第10回 Protein Society年会見聞記                1996.8
 
 上記会議が8月3日から7日までカリフォルニアのサンノゼ(San Jose)で行われました。Protein Societyは Protein Scienceを発行している母体で、1987年に始まったばかりの若い学会ですが、会員は既に3000人を越えています。現在までのところまだアメリカの学会という色彩が強いですが、国際学会をめざして会の発展に努めています。"Protein Science"は大変早い時期から Abstractやkinemageをフロッピーディスクで配布したりするなど、新しい学術誌のあり方を模索しているユニークな雑誌です。
 さて、この年会では慣例になっているように、一般講演はすべてポスターで、口頭発表は招待講演のみでした。筆者は2年おいて2回目の参加でしたが、まず感じたのは、この学会に限ったことではありませんが、三次構造の分かった蛋白質についての報告がとても多くなったことでした。10年以上前、DNAの塩基配列決定が盛んになった頃、配列が分かっていない蛋白質についての発表が次第に色あせて感じられたように、これからは三次構造が既知であることが人に興味を持ってもらうために必要になるように思われました。このことは、今回の二つの特別招待講演が Prof.Huberと Prof.Yoshikawa & Tsukiharaで、いずれもX線結晶解析の結果であったこと、また Protein Societyの最高の栄誉である Stein & Moore賞がやはりX線結晶学の Dave Eisenberg教授に与えられたことと符合しています。

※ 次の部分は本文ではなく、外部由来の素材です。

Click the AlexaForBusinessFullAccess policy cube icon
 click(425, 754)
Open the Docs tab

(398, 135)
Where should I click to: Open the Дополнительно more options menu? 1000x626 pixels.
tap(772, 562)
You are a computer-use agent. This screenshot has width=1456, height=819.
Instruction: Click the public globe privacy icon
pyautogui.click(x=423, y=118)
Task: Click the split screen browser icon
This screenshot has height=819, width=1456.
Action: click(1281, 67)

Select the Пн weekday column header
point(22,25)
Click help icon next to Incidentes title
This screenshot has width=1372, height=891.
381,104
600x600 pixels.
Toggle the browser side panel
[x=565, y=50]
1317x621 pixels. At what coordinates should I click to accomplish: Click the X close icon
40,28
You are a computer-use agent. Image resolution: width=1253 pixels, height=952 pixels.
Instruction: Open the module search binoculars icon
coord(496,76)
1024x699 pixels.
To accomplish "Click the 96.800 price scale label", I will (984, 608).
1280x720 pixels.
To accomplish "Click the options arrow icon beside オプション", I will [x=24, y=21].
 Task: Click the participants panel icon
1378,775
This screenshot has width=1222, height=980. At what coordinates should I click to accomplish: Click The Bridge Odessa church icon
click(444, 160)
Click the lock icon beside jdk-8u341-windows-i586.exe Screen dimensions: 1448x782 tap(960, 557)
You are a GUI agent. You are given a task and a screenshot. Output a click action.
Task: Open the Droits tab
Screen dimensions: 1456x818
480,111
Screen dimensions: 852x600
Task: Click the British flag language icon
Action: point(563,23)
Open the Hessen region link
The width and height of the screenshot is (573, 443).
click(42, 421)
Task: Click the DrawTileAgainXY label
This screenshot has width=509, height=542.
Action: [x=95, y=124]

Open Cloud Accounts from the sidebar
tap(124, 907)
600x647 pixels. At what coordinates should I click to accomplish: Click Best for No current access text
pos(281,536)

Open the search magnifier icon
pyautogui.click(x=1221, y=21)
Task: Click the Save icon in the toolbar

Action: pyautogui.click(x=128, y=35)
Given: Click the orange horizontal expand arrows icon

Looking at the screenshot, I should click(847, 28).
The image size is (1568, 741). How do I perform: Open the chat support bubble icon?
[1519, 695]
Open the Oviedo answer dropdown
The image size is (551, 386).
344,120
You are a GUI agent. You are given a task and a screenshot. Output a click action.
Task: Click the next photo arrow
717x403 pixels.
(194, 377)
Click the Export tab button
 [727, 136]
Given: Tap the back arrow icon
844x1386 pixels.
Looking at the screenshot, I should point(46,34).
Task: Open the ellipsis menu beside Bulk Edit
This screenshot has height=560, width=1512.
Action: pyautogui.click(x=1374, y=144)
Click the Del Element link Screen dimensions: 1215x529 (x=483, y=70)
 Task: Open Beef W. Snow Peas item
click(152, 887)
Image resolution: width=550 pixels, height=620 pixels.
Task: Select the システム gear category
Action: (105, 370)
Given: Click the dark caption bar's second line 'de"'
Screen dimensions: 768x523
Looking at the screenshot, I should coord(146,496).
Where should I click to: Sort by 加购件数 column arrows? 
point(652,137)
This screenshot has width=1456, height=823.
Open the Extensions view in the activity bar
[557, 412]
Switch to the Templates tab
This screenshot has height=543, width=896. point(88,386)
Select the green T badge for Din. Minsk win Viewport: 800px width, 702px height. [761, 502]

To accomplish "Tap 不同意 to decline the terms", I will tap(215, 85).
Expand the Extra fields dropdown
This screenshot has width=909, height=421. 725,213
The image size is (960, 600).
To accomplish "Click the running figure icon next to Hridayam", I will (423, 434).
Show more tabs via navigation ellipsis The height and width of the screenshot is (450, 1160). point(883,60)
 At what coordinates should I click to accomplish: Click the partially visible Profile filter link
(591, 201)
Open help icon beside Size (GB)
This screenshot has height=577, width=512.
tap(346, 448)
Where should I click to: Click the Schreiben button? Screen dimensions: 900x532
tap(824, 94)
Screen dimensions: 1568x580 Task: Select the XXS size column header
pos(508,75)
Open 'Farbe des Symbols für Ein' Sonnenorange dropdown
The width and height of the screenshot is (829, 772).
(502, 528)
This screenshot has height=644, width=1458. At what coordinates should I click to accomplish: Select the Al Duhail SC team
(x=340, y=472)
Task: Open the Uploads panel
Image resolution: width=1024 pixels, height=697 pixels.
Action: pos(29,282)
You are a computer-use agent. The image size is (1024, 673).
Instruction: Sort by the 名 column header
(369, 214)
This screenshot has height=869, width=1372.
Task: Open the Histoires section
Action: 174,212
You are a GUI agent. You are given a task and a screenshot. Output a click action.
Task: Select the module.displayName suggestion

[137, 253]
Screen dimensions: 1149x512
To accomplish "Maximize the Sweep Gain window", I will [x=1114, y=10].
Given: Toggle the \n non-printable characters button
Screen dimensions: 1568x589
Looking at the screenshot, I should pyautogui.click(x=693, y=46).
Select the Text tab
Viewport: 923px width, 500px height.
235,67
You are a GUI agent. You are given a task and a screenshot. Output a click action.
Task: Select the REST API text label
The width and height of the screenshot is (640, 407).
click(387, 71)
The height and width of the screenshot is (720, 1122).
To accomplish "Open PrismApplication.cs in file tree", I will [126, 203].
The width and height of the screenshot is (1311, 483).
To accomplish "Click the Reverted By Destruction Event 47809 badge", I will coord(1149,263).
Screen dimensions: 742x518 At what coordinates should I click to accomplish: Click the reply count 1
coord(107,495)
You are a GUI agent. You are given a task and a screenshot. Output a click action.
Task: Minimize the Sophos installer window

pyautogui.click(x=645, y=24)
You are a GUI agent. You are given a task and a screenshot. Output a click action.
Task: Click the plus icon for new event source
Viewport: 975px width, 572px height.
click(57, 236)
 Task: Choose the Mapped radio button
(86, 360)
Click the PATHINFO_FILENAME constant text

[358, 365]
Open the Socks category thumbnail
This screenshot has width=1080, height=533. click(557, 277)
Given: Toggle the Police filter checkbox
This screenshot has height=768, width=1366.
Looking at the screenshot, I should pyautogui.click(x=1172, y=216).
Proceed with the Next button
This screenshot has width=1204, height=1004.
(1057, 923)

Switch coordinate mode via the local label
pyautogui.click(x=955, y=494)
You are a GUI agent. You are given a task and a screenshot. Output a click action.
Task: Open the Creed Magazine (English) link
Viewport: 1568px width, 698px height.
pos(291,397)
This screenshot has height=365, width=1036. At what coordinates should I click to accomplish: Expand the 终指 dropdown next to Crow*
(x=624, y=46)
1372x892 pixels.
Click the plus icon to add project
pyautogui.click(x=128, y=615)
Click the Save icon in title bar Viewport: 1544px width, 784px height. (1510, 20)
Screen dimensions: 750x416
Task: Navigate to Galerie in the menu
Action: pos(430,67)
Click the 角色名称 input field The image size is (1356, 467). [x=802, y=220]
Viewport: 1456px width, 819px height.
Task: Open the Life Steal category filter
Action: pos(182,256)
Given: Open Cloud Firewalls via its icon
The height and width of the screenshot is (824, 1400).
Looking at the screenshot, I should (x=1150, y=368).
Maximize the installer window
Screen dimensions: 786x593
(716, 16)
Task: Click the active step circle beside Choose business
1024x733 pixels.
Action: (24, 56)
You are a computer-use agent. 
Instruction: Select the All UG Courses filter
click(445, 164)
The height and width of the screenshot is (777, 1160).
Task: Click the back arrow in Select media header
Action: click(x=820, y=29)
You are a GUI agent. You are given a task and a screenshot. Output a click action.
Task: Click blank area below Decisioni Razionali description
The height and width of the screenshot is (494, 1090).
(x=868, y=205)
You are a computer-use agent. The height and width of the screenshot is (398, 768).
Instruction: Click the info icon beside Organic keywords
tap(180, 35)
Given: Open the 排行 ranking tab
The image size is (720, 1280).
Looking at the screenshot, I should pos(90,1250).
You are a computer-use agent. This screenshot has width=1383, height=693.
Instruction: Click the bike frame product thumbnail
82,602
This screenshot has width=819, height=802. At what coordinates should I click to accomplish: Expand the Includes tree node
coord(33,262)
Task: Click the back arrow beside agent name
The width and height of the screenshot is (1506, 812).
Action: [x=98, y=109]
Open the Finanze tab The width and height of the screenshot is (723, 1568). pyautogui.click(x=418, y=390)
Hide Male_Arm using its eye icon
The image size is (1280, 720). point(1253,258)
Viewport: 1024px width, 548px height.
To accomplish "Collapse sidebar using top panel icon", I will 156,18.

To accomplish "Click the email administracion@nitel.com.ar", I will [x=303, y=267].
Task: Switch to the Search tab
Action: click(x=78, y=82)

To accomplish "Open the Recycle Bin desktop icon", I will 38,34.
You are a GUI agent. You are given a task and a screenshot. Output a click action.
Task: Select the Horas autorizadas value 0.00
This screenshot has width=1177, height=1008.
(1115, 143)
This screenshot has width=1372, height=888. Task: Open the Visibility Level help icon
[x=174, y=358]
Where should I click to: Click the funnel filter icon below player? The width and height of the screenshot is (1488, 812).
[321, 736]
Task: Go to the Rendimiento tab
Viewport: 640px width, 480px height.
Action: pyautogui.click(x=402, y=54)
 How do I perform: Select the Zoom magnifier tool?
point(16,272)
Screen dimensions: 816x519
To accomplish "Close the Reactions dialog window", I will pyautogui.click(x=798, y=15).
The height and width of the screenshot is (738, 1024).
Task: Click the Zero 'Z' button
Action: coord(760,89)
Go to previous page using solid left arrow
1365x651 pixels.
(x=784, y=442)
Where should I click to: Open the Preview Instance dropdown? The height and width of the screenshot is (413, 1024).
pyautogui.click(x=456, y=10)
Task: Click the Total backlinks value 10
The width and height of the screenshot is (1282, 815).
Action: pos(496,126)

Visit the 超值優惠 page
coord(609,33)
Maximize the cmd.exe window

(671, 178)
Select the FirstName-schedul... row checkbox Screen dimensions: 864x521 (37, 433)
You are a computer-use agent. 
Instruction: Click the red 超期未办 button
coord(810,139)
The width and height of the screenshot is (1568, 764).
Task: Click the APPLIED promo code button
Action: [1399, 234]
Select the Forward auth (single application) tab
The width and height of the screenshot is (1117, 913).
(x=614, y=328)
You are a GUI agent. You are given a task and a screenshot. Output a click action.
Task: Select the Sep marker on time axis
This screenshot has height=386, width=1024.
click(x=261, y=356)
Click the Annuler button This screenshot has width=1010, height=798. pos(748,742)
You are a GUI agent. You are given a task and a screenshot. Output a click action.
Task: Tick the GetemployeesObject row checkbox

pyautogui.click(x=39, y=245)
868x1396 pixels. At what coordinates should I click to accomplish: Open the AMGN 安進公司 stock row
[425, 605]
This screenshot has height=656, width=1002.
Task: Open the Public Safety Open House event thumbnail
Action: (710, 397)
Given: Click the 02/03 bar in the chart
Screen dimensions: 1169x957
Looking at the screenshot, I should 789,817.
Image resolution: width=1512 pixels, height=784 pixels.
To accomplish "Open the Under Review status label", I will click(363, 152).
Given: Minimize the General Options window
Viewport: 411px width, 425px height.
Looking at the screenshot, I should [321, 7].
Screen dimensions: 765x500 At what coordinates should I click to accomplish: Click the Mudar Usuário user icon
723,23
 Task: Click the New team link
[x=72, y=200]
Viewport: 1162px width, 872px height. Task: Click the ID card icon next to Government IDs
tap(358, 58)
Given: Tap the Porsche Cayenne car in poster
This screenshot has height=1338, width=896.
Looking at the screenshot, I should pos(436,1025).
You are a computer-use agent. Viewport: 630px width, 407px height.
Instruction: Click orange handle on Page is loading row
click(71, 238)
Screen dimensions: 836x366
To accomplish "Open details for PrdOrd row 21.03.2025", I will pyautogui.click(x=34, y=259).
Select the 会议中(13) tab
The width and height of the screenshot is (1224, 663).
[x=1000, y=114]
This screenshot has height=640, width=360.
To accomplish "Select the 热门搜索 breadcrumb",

 Eisenberg教授はグルタミン酸合成酵素など多くの酵素蛋白質の構造決定のほか、hydrophobicity moment、3D-1D法など、蛋白質の立体構造決定因子や高次構造予測法の開発など、多くの業績を残しておられますが、受賞講演は最近の仕事である Domain swappingの話でした。私は蛋白質分子の集合に興味を持っているので、この講演は特に興味深く聞きました。Eisenberg教授は一つの蛋白質が条件によって単量体にも二量体にもなる場合、あるいは生物種によって相同な蛋白質が単量体であったり二量体であったりする場合に注目しました。これらの構造をよく見てみると、二量体においては、単量体内で相互作用するドメインaとドメインbのうちの一つのドメインが他のサブユニットから提供されている例が相当数あることが分かりました。この結果は、進化の過程でサブユニット構造が生じる過程をうまく説明しているように思われました。一般的に、1塩基置換、即ち1アミノ酸置換で安定な二量体が生じることは考えにくい訳ですが、上記のような方法を採用すれば1アミノ酸置換や1回の欠失で安定な二量体を形成することが可能になります。彼らはこれをドメイン・スワッピングと呼んで、進化の過程でサブユニット構造が生ずるシナリオを描いています(Protein Science 4:2455-2468 (1966))。
 もう一つ印象に残ったことを述べると、Ken Dillらの energy landscapeという概念が広く行き渡ってきたということです。よくあることですが、これは多くの人が漠然と考えていたことを分かりやすい形で表現したことなのだと思います。考えて見れば、もともとネイティブな状態は1つですが、Dと記される変性状態は実は多くのコンホメーションからなっているので、ラッパの形をした energy landscapeは定性的にはとても理解しやすいと思います。
 ところで、科学には伝統が重要だと言われますが、その点からの二つの講演が印象に残りました。一つは Linderstrφm-Lang の生誕100年を記念して行われた Schellmanの講演と、懇親会(Banquet)で行われた Doolittleの自己の研究の足跡を振り返る講演です。Doolittle教授の講演は「Late-Night Thoughts of a Classical Protein Chemist」というもので、実は「Night Thoughts of Classical Physicist」という小説の題名をもじったものでした。主人公のヤコブ教授と自身を時折二重写しにした、大変ウィットに富んだ講演でした。一人称で蛋白質化学の分野での歩みを語ったDoolittel教授は、そこから再び小説のヤコブ教授に戻り、「ヤコブ教授は最近少し憂鬱です」、「昔よく引用された論文は次第に引用されなくなり、人々はそのうち自分の存在すら忘れてしまうだろう、」と思うようになります。だから、「若い人達は明日のことは考えずに、今の研究を楽しみなさい。」と締めくくりました。
 時代は「構造生物学」へと大きく前進しようとしています。しかし、「構造」は研究の出発点でこそあれ、終点ではありません。私は Linderstrφm-Lang の蛋白質の物理化学や Doolittleらの蛋白質化学の地道な発展は、これまで私たちの蛋白質理解を大きく支えてきましたし、これからも蛋白質の理解に欠かせないものだ、という思いをいだきつつ会場を後にしました。